Voor de normale groepen zijn aardlekschakelaars in de handel, die afschakelen bij een stroomverschil van 30 mA. Voor de natte groep kan dit te laag zijn. In een vochtige wasmachine zijn kruipstroompjes onvermijdelijk. Voor de natte groep wordt daarom een aardlekschakelaar aanbevolen, die bij 500 mA-stroomverschil afschakelt.
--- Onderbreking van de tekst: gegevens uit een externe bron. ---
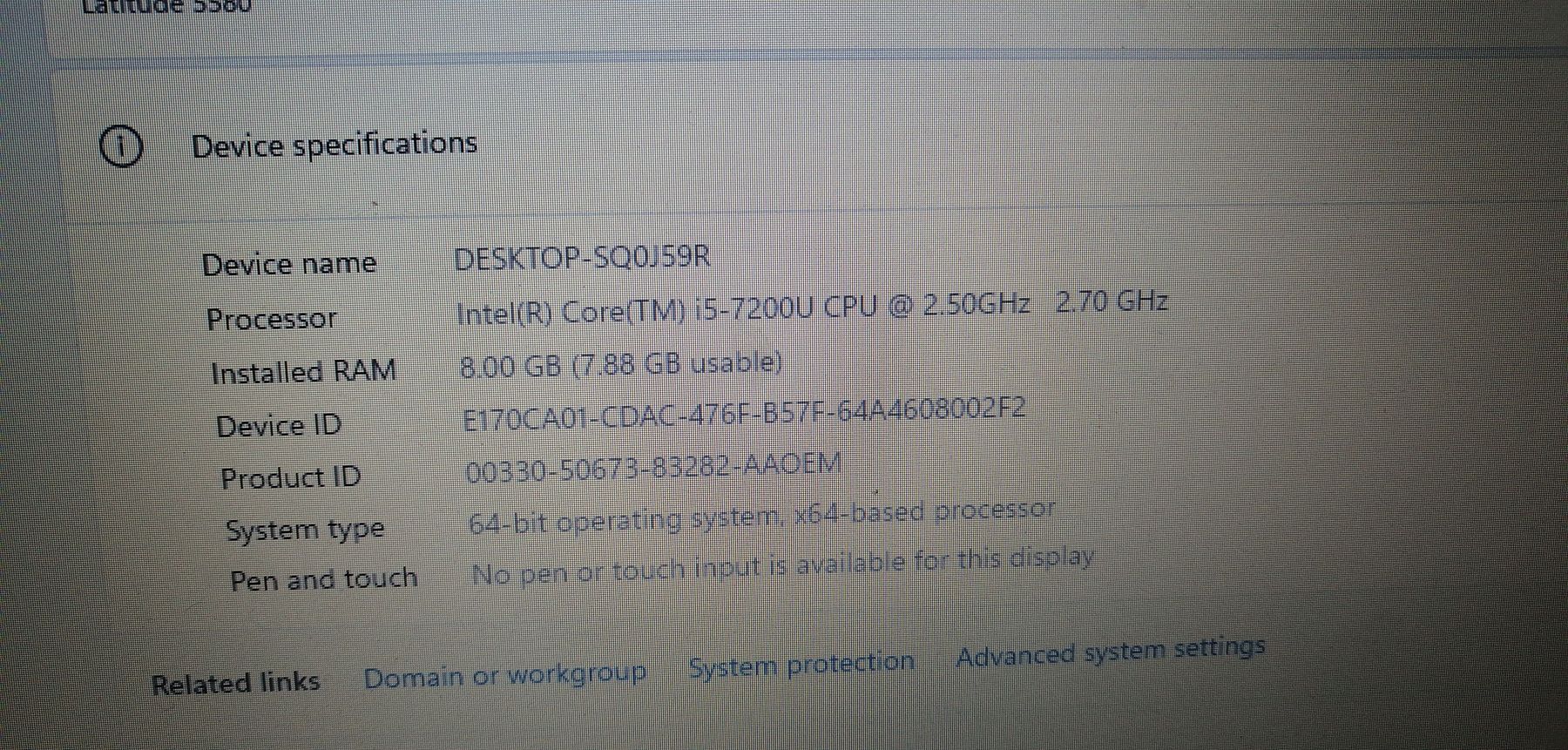Click the Device specifications heading

coord(335,145)
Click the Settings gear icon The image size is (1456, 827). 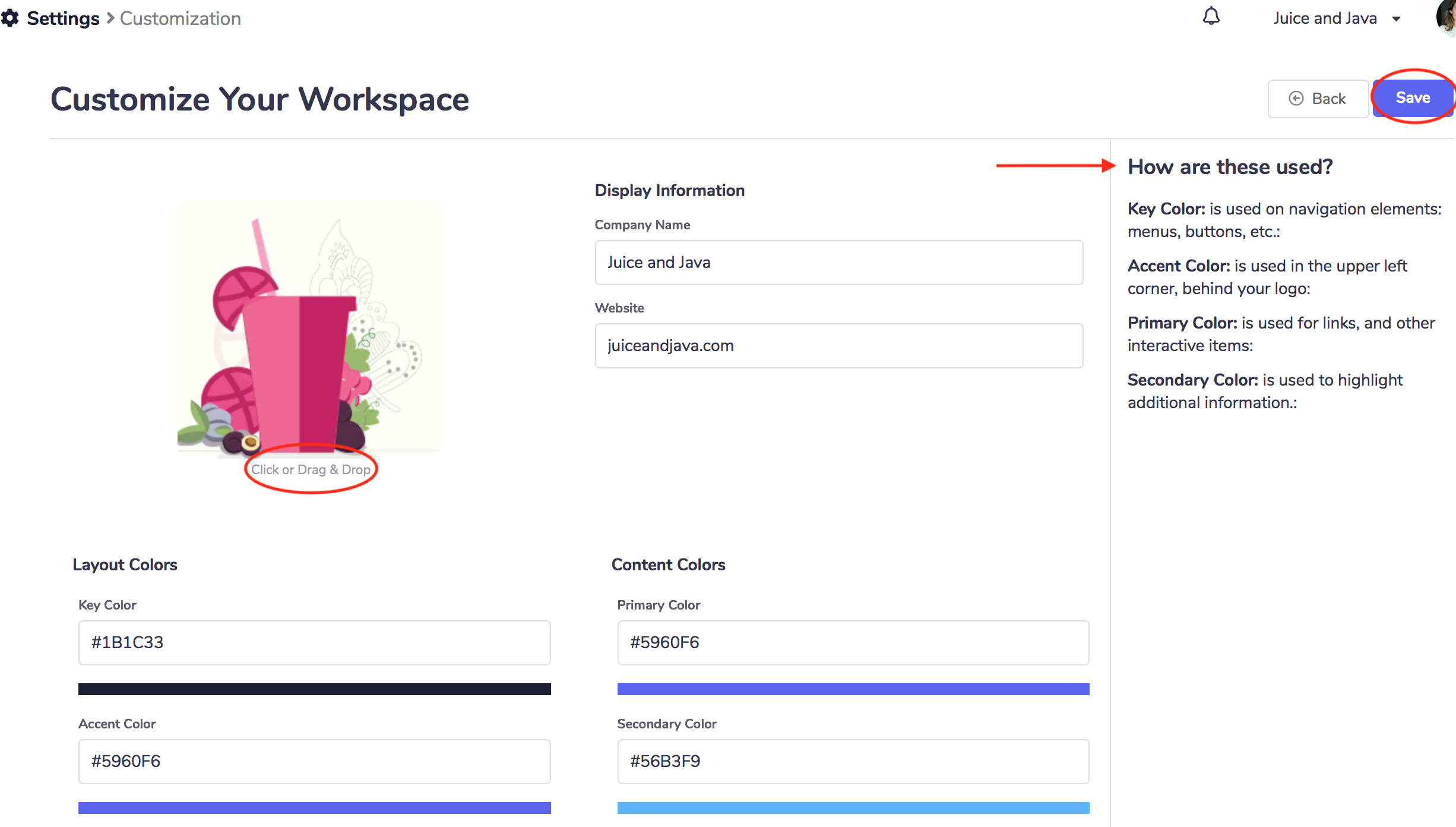[10, 18]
Aardlekschakelaars worden ook automaten genoemd.
Aarlekschakelaar Werking
Opengewerkt
Wanneer de aardlekschakelaar afschakelt, staat de schakelaarknop in stand 0; om de aardlekschakelaar weer in te schakelen, moet deze knop in stand 1 worden gezet. Met de testknop moet men af en toe dewerking van de aardlekschakelaar controleren.
Inbouw schakelaar
Vragen en opdrachten
1.Wat is een directe kortsluiting?
2. Wat is een aardsluiting?
3. Wat is een gestelsluiting?
4. Wat is het gevaar van een te veel buigen van het snoer?
5.Wat is een D-patroon?
6.Waarom kan men geen te zware D-patroon plaatsen?
7.Op welke twee manieren werkt een automatische veiligheid?
8. Hoe werkt een aardlekschakelaar?
9.Hoe groot is een veilige spanning?
10.Geef aan welke isolatieklassen worden onderscheiden.
11.Waarvoor staan de letters CEE en KEMA?
12. Als ergens brand ontstaat is dat meestal geen kortsluiting, maar wat anders. Wat is meestal de reden voor het ontstaan van brand?
13. Welk onderdeel uit de meterkast schakelt uit als:
Er een stroom door je lijf gaat?
Er kortsluiting plaats vindt?
Er een zeer kleine stroom van 3 mA door de aardleiding van een wasmachine weg vloeit?
14. Waarvoor dient een waterstop?
15. Waarom wordt bij de wateraansluiting van een wasmachine vaak een kraan met een ontluchtingsventiel geplaatst?
16. Op een haspel van een verlengsnoer staat het volgende:Verklaar het verschil in belasting.
17. Iemand snijdt met zijn elektrische zaag het snoer door. Na een geweldige klap is overal in huis de spanning uitgevallen. Bij controle blijken alle zekeringen intact te zijn, maar er is geen spanning. Bedenk hiervoor een verklaring?